And, agreed there's not a lot in heavy-duty domestic policy - the things that need time and serious money - that a really radical minority government can actually do (though there is loads of nasty cheap interfering stuff in the gesture-policy line: and opening doors to immigrants "costs nothing" ...)

But (as said here many times before), with hands on the levers of power an actual marxist with a destructive bent can do things in foreign policy & security which aren't even vaguely difficult - stoke-of-a-pen stuff. You just need a bit of immagination

andrew said...

You just need a bit of immagination

....

Do you mean Gib / Falklands / Diego Garcia / Renounce nukes / Dismantle the commonwealth / abandon the dependencies

or something close to home like

Leave nato / re-unite ireland / nationalise the ralways / give scotland another referendum

Nick Drew said...

well obv not nationalise the railways ...

Bill Quango MP said...

iI can only say, that there came a point with Brown, where I despised him so much, I blogged and tweeted and trolled, and actually physically campaigned, anywhere and for anyone who would end his reign. Anyone. Lib Dems. SNP. Tory. Made no difference to me. All were allies in removing Labour.

I am not far from that point with the Tories. They alone had the power to make May do the right thing. They did not. The moment it became known she was running a Nixonian parallel government, inside the EU, she should have been removed.

The moment it became apparent that she had spent two years working out a deal that managed to infuriate leavers and remainers, she should have been cast aside.

How can someone spend two years on a deal that demands unacceptable concessions from the only pillar of your creaking majority?
How can she have annoyed everyone?
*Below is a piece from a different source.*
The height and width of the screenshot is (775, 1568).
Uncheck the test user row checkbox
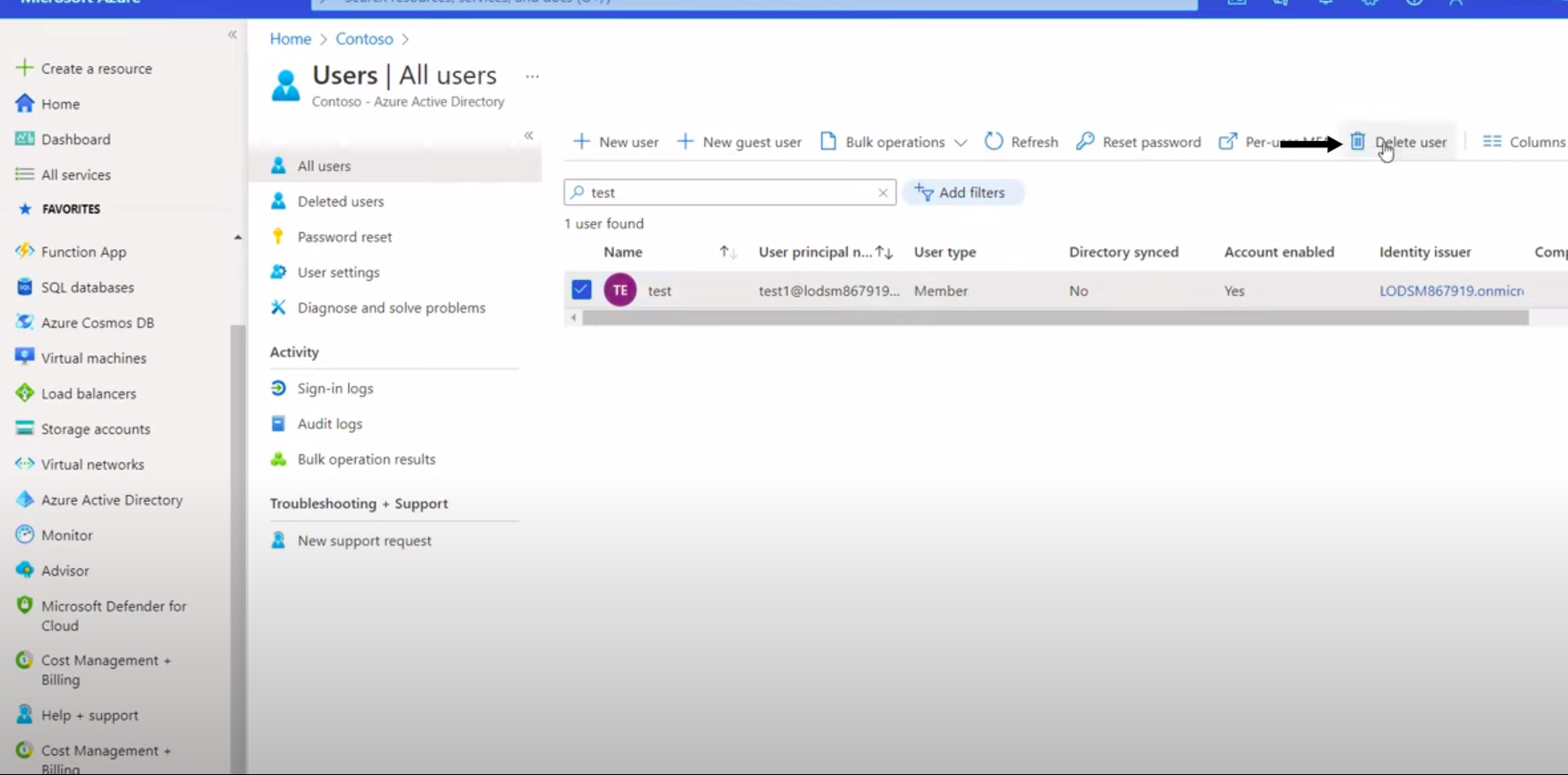point(581,290)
Its almost impossible to do. yet she did. Still does. If anyting she has annoyed her own side even more in recent days.

I can't wait for her exit. And I'm on her team.
She is our national Mourinho.

Sobers said...

"Leave nato / re-unite ireland / nationalise the ralways / give scotland another referendum"

Leave NATO? Fine by me, I'm fed up with wasting my taxes on stupid excursions into other people's countries.

Re-unite Ireland: fine by me, I'm fed up with subsidising the Micks, Let the RoI do it instead.

Nationalise the railways? They're hardly shining examples of free market capitalism right now are they? More a Big State/Crony Capitalism amalgam that gives free markets a bad name. Better to let Jez waste time, money and effort nationalising them, then they'll go to pot, and maybe a real conservative government might privatise them in a way that works instead of the sh*theap system John Major gave us.

Give Scotland another referendum? Great, they might vote to f*ck off this time, instead of sucking on the English taxpayers for another few hundred years.

Where do I sign up to this lot?

andrew said...

yup,

A simple corollary of 52% voting for brexit is fairly widespread support for 'England first'.

I am sure all the pols know that, the interesting bit will be who weaponises it first.

E-K said...

The railways aren't privatised !

E-K said...

Give Scotland a referendum ? If they're serious about independence then they would allow the English to vote on it too.

E-K said...

Now that we know that the civil service runs the country there is nothing to fear from Labour.

Y Ddraig Goch said...

To borrow an old political line, "I agree with E-K"; except I think that in the case of Britain leaving the EU, it is worse than just the civil service - the entire "Establishment", was and is determined to make Brexit "go away".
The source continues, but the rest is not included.